Your instructions
This exercise calls for the line with "You are a computer-use agent. The image", the line with "Task: Click the green start marker 1 at top", and all lines between them in the material below, output exactly and with no other lines.

Records supplied
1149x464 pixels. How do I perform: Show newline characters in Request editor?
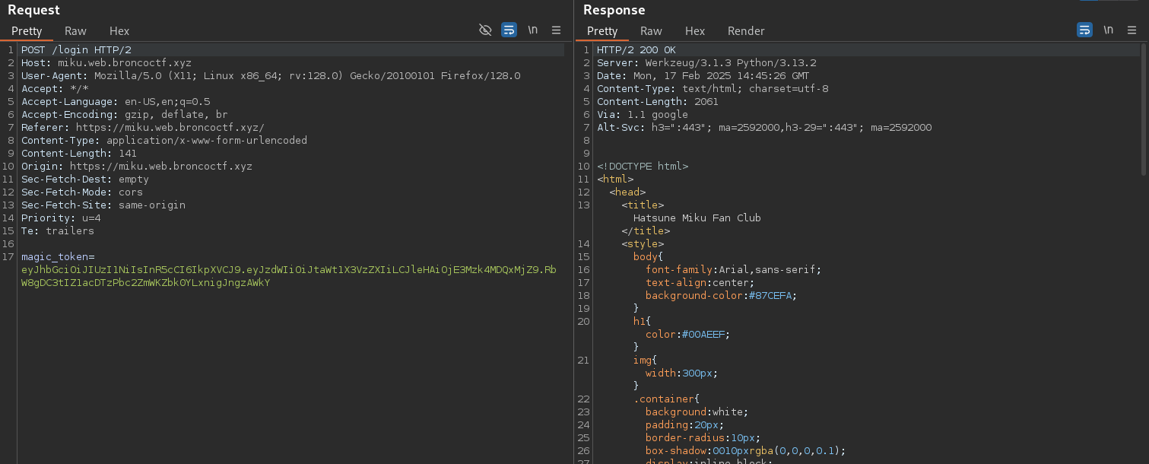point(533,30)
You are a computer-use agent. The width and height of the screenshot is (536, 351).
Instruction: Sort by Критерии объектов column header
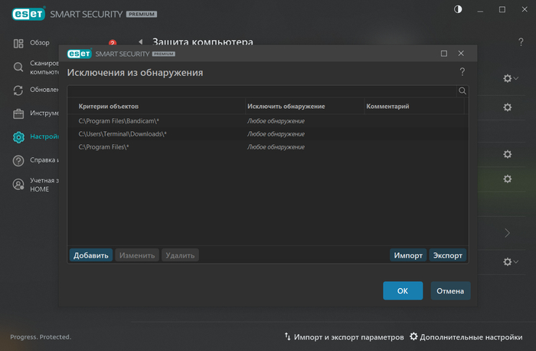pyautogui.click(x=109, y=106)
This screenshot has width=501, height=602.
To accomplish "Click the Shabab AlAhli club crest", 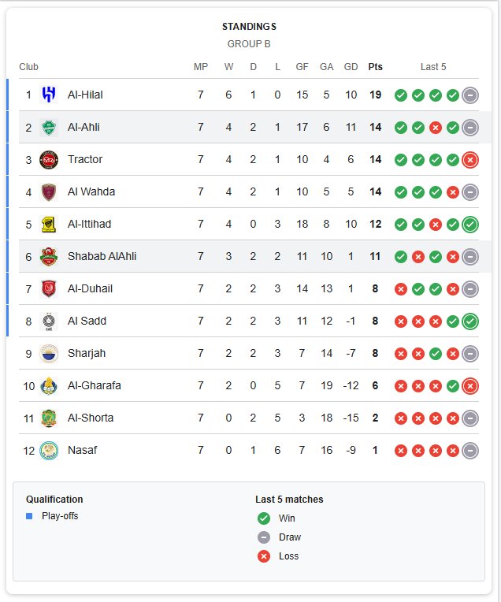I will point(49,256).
--
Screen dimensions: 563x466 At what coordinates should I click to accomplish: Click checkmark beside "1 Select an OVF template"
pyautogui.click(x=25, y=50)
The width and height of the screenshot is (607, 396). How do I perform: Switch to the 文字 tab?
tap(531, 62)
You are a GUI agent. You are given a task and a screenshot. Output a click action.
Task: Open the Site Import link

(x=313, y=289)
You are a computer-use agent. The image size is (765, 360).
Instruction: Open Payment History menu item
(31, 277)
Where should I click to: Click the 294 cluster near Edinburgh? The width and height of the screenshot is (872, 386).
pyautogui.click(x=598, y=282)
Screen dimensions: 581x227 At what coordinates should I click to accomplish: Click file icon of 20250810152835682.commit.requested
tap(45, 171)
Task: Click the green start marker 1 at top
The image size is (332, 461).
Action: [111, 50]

Exercise answer
You are a computer-use agent. The image size is (765, 360).
Instruction: Open Payment History menu item
(31, 277)
Where should I click to: Click the 294 cluster near Edinburgh? The width and height of the screenshot is (872, 386).
pyautogui.click(x=598, y=282)
Screen dimensions: 581x227 At what coordinates should I click to accomplish: Click file icon of 20250810152835682.commit.requested
tap(45, 171)
Task: Click the green start marker 1 at top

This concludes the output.